Arkay had deposited $10,000 with DKT, to be later placed in the escrow. DKT returned Arkay's deposit about two weeks after Ocean Air's breach. The deposit had been held in DKT's trust account; nothing had ever entered escrow. The referee further found that Arkay and DKT had fully performed insofar as Ocean Air and Cox had not, by their breach, excused such performance.

Return of Arkay's Deposit


Ocean Air contends that when DKT returned Arkay's deposit, after the time for performance had passed, Arkay could not thereafter recover damages for Ocean Air's breach. DKT never placed the deposit into escrow, because Cox failed to attend meetings scheduled for finalization of escrow instructions. The deposit was held by DKT as evidence of good faith, and apparently was returned on DKT's initiative. We cannot imply a demand and election of remedies in such a situation, as Ocean Air would have us do.


The measure of damages for breach of an agreement to convey real estate is the price paid, "but adding thereto, in the case of bad faith, the difference between the price agreed to be paid and the value of the estate agreed to be conveyed, at the time of the breach. . . ." Cal.Civ.Code Sec. 3306 (1954). The vendee is "entitled to the return of the principal paid," Engasser v. Jones, 88 Cal.App.2d 171, 176, 198 P.2d 546, 549 (1948); and interest thereon, Rasmussen v. Moe, 138 Cal.App.2d 499, 504, 292 P.2d 226 (1956). Where the seller breaches in bad faith, as Ocean Air did here, the buyer is entitled to damages for the loss of his bargain plus payments and advances under the contract. Eastwood Homes, Inc. v. Hudson, 161 Cal.App.2d 532, 327 P.2d 29 (1958); Dempsey v. Stauffer (3 Cir. 1962), 312 F.2d 360, 363-364. A non-breaching buyer, such as Arkay here, may withdraw his deposit and still sue for damages arising from the seller's breach. Jeppi v. Brockman Holding Co., 34 Cal. 2d 11, 18, 206 P.2d 847 851 (1949); Johnson v. Goldberg, 130 Cal.App.2d 571, 279 P.2d 131 (1955).


When Ocean Air Repudiated the contract on March 8, 1966, a cause of action for breach thereof arose. Under California law, it is clear that Ocean Air anticipatorily repudiated the contract, and that Arkay was thereafter excused from any further performance thereunder.


"A contract is totally breached and an anticipatory repudiation occurs when the promisor without justification and before he has committed a breach, makes a positive statement to the promisee indicating that he will not or cannot substantially perform his contractual duties." Gold Mining & Water Co. v. Swinerton, 23 Cal.2d 19, 29, 142 P.2d 22, 27 (1943).

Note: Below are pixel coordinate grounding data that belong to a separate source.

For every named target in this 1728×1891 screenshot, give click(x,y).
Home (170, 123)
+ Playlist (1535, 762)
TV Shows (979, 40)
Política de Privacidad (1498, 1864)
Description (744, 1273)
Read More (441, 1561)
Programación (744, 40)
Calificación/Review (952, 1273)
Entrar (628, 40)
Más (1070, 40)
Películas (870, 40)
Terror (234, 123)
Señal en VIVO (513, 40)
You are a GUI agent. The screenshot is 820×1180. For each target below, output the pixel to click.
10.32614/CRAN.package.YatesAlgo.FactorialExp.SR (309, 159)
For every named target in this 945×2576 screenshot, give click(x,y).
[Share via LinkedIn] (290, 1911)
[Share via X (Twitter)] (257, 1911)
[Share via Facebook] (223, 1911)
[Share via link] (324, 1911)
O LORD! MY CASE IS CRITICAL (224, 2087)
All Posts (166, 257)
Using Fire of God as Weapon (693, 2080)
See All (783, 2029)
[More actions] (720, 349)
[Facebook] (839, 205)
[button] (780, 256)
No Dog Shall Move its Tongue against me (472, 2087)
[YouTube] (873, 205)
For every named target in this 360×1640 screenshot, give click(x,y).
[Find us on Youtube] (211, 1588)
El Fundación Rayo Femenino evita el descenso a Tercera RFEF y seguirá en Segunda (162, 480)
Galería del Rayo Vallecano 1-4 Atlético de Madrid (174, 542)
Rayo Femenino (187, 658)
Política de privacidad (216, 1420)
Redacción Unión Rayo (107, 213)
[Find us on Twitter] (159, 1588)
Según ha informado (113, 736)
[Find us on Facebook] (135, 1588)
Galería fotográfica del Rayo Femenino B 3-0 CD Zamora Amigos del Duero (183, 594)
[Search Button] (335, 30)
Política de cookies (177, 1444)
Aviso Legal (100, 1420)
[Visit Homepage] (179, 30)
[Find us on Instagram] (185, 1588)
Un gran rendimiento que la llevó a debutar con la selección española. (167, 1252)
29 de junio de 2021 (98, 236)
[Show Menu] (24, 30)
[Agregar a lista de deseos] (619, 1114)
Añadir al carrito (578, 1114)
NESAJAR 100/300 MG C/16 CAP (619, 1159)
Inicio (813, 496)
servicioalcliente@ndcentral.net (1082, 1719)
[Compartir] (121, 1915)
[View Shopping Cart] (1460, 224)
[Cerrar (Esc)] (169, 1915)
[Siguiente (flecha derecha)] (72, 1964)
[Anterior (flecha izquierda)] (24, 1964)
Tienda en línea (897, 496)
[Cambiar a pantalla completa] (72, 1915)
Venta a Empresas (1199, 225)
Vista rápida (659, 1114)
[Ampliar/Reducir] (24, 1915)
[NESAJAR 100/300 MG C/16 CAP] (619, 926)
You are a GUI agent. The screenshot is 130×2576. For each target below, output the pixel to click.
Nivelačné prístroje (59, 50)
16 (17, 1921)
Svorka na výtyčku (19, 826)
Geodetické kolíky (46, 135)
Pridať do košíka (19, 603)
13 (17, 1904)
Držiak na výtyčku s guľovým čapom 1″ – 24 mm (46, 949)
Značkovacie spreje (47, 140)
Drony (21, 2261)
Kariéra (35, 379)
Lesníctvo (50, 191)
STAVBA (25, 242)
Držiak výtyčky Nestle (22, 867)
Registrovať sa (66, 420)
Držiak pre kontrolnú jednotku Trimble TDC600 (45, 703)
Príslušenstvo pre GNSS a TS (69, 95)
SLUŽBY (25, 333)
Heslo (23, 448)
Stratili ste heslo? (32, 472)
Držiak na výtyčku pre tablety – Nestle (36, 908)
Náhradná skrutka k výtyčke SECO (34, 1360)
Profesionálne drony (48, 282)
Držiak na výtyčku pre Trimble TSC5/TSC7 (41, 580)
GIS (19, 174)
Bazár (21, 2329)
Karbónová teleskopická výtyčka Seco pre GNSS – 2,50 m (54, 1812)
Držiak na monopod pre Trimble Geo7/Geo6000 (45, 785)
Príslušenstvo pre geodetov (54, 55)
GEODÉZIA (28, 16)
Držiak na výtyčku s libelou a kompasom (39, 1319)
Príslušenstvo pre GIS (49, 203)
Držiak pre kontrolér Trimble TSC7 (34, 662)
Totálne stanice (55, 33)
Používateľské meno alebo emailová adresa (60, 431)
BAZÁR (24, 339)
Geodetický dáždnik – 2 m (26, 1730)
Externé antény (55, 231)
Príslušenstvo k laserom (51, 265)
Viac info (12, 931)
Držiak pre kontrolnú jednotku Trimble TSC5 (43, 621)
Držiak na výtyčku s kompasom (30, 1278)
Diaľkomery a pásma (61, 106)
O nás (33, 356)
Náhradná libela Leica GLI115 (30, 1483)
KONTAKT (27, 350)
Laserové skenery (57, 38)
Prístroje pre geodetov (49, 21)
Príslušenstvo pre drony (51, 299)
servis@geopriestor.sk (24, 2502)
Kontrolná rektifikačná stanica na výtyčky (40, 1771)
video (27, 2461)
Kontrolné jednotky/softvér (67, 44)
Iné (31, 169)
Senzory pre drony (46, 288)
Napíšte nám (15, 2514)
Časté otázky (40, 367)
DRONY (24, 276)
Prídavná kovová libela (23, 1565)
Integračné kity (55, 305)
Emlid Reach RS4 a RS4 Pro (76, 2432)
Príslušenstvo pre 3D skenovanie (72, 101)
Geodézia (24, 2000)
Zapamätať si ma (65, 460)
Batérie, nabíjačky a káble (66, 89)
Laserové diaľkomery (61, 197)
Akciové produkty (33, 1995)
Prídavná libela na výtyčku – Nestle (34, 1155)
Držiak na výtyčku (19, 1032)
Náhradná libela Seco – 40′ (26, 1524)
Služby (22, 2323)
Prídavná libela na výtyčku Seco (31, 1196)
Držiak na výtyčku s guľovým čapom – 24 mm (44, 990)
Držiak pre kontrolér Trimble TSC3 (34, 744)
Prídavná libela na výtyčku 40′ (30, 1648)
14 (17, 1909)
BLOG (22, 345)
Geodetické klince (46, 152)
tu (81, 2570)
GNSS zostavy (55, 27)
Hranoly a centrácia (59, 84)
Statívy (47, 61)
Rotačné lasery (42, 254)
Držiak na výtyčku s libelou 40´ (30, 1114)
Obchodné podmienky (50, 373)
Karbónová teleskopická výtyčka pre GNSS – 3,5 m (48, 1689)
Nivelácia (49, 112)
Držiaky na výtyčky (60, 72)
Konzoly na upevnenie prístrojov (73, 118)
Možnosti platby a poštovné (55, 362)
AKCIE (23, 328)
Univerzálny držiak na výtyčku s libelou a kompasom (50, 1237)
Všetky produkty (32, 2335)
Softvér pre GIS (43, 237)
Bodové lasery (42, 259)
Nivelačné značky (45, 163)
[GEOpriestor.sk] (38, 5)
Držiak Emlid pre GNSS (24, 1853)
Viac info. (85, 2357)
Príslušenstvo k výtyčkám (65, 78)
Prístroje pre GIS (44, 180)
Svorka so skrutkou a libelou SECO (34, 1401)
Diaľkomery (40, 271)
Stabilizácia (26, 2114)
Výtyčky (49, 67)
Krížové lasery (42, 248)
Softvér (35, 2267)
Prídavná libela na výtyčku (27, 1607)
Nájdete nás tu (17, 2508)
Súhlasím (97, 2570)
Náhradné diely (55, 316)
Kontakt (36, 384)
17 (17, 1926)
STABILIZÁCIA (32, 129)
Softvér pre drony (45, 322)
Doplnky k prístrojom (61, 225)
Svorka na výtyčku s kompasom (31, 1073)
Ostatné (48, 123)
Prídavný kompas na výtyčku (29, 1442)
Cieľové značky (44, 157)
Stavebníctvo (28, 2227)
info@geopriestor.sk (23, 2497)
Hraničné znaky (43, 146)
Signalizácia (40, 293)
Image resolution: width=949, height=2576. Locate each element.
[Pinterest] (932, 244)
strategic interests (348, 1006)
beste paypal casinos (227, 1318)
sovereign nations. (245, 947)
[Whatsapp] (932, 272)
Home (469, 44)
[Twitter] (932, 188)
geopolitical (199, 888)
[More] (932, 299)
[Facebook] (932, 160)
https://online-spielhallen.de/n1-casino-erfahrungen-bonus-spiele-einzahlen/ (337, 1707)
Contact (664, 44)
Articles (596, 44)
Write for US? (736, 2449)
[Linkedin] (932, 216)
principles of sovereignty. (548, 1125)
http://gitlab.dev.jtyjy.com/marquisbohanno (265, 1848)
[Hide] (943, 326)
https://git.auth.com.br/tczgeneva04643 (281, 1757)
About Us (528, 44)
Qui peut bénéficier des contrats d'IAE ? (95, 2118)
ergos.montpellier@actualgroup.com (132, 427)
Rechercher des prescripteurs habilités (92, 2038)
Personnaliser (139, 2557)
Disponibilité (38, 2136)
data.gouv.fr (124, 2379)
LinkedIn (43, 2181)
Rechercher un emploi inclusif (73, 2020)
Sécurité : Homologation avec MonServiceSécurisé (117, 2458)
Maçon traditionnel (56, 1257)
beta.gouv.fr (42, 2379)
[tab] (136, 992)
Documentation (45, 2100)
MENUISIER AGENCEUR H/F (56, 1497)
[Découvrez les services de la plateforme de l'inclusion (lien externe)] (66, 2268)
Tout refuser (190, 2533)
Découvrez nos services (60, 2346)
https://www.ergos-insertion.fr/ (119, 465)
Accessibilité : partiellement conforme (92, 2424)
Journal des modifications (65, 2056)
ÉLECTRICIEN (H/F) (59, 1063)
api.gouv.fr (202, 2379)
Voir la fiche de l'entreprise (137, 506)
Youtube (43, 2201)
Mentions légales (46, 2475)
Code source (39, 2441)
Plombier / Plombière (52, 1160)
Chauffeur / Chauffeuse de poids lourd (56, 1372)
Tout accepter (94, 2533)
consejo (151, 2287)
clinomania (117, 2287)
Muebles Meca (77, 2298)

"If a party to an obligation gives notice to another, before the latter is in default, that he will not perform the same upon his part, and does not retract such notice before the time at which performance upon his part is due, such other party is entitled to enforce the obligation without previously performing or offering to perform any conditions upon his part in favor of the former party." Calif.Civ.Code Sec. 1440 (1954).


Refusal by the vendor to perform, excuses formal tender of the purchase price by the purchaser. Hunt v. Mahoney, 82 Cal.App.2d 540, 549, 187 P.2d 43 (1947). "Performance by the party not in fault is always excused by the wrongful refusal to perform by the other party." Central Oil Co. v. Southern Ref. Co., 154 Cal. 165, 167, 97 P. 177 (1908).


Thus, Ocean Air's repudiation excused Arkay from tendering the purchase price and from maintaining or increasing any monies advanced toward it, in escrow or otherwise.


Ocean Air also urges that a provision in the contract concerning its obligation to furnish marketable title,2 established the return of the deposit as Arkay's exclusive remedy. There is no merit to this contention. The provision concerned only quality of title, not its very existence, and not whether Ocean Air was able to acquire title or to remove clouds upon it.3


Therefore, under California law Arkay was entitled both to return of the deposit and to damages for Ocean Air's breach. Arkay would have been so entitled even if the $10,000 had been on deposit in escrow, rather than in DKT's trust account. Return of the deposit was not an exclusive remedy, as Ocean Air contends.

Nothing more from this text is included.